## Information supplied:
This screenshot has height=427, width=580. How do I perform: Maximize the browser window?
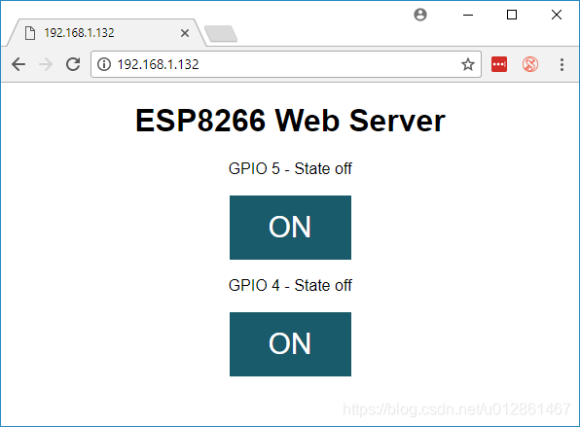point(512,15)
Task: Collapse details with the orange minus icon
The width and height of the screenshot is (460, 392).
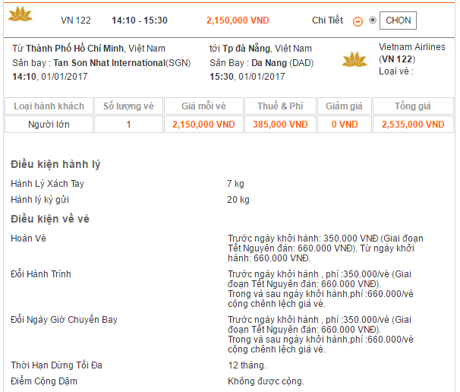Action: 358,21
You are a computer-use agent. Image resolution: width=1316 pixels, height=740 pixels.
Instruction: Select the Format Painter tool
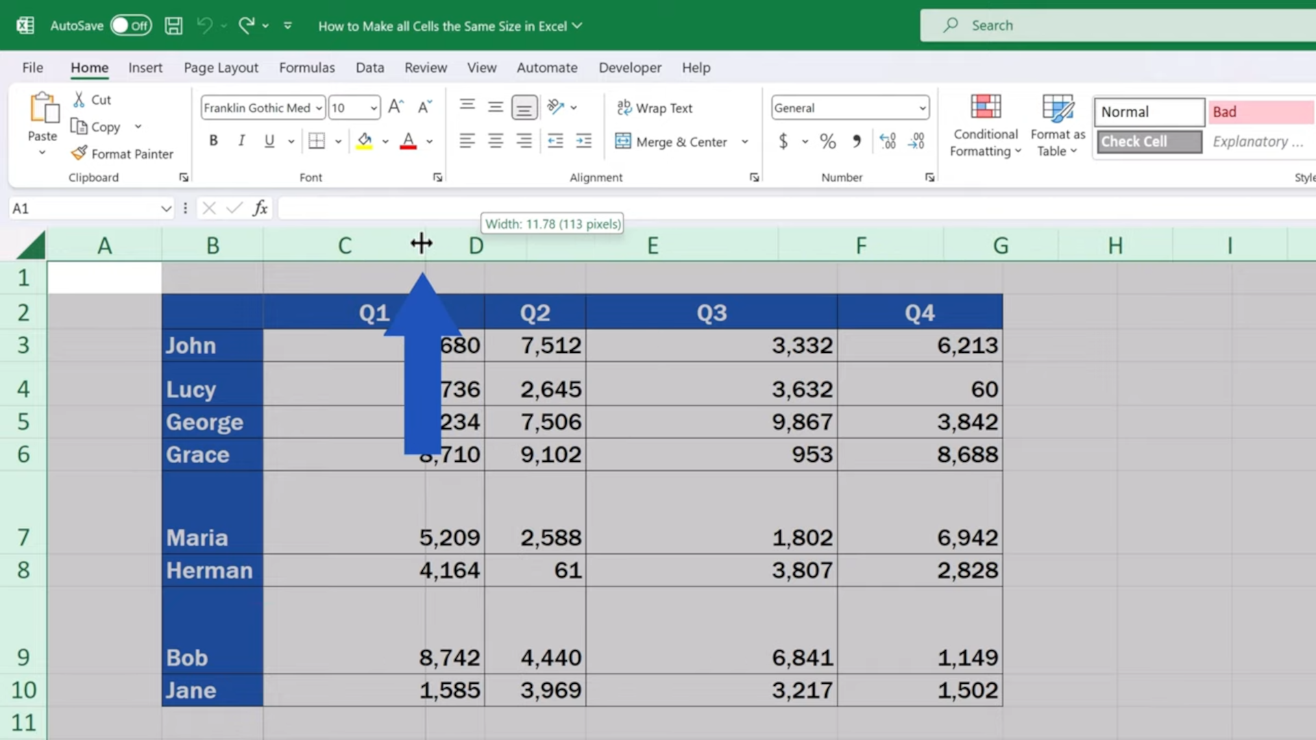pos(122,153)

## Task statement:
Please output the records as a numbered list, starting at the line containing "Task: Collapse details" and running through the end of the records, inclusive, with blank lines omitted and the pictures left out.

## Final answer:
1. Task: Collapse details with the orange minus icon
2. The width and height of the screenshot is (460, 392).
3. Action: 358,21
4. You are a computer-use agent. Image resolution: width=1316 pixels, height=740 pixels.
5. Instruction: Select the Format Painter tool
6. pos(122,153)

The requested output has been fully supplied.